There isn't anyone in this Tottenham team who you can give the ball and they can just soak it up and say: 'Let me settle this down.' That is exactly what Rodriguez did time and time again when he found Richarlison or Dominic Calvert-Lewin.
Whenever the ball came up to him on the right, Rodriguez always had so much time. He never seemed rushed and it was like he was saying to Spurs left-back Ben Davies: 'You stay there, I am controlling this ball and I'm going to do what I like with it.'
He has got that star quality about him. The talk when Rodriguez signed was would he be quick enough or fit enough, but he has got the ability to see things before they happen. He just looked like he was a class above.
Everton had Rodriguez orchestrating things at the top of the pitch, they had Allan running things in the middle and they had Michael Keane in charge at the back.

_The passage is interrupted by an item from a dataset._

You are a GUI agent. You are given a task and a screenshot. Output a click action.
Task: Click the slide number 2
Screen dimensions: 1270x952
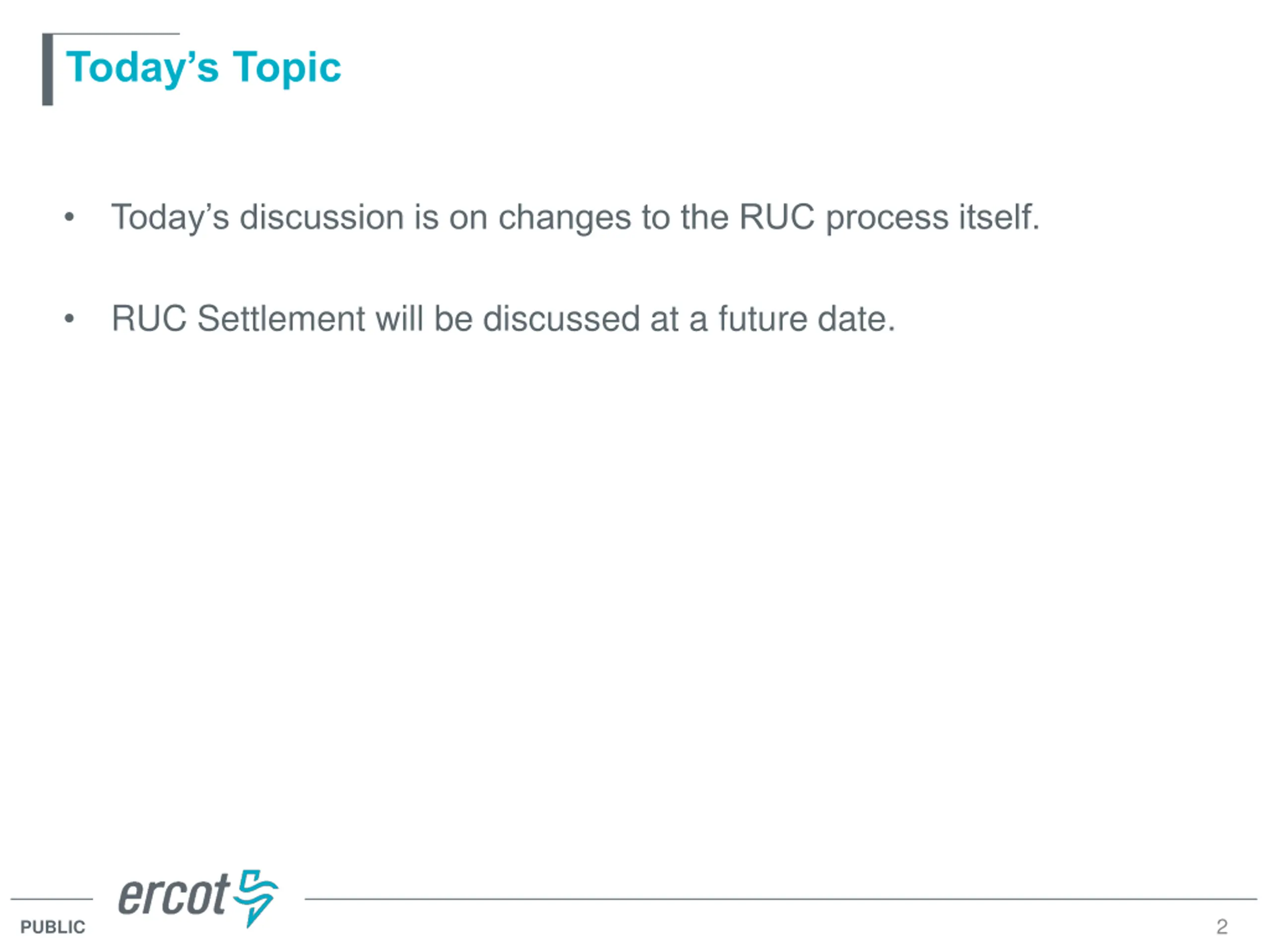pos(1222,926)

I looked at Spurs and everyone was looking around pointing fingers at each other.
'Everton have plugged the gaps'
I remember watching Everton last season and looking at their midfield and thinking: 'Yes, some nice footballers but they get overrun all the time and outworked a lot.' That was why they lost a lot of games.
The beauty of what Everton have done this summer is to put all of that right.

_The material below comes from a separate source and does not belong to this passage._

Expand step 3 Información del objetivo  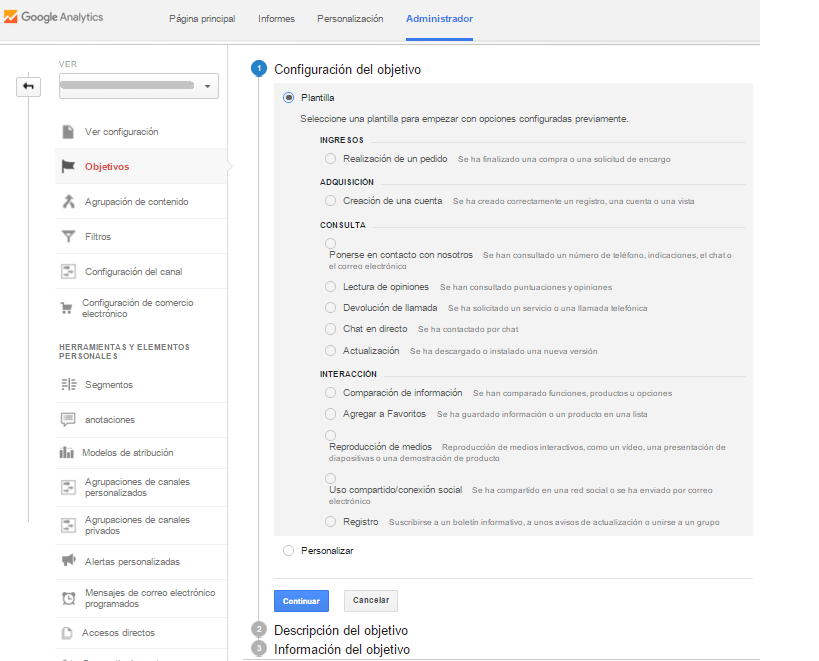tap(341, 649)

They have plugged those gaps with two players in Allan and Doucoure who are solid, strong ball-winners who can give it to the quality players they have at the top end of the pitch.
It is early days of course, but things look very positive from Everton's point of view. It shows why it is a good idea to act early in the transfer market.
I listened to Calvert-Lewin talking on Sunday about how Rodriguez and the others had come in and lifted everyone before the start of the season. Of course it makes sense to do business then, because the new players can make that sort of impact from the get-go.
Tottenham have still got three weeks until the window closes on 5 October and it sounds like they will make some signings. I don't understand why they haven't happened already, though, when there is a lot work to do.
Yes, it might save Spurs some money by leaving things until the last minute, like they usually do, but is it really worth it when it can cost you points in the meantime?
Jermaine Jenas was speaking to BBC Sport's Chris Bevan.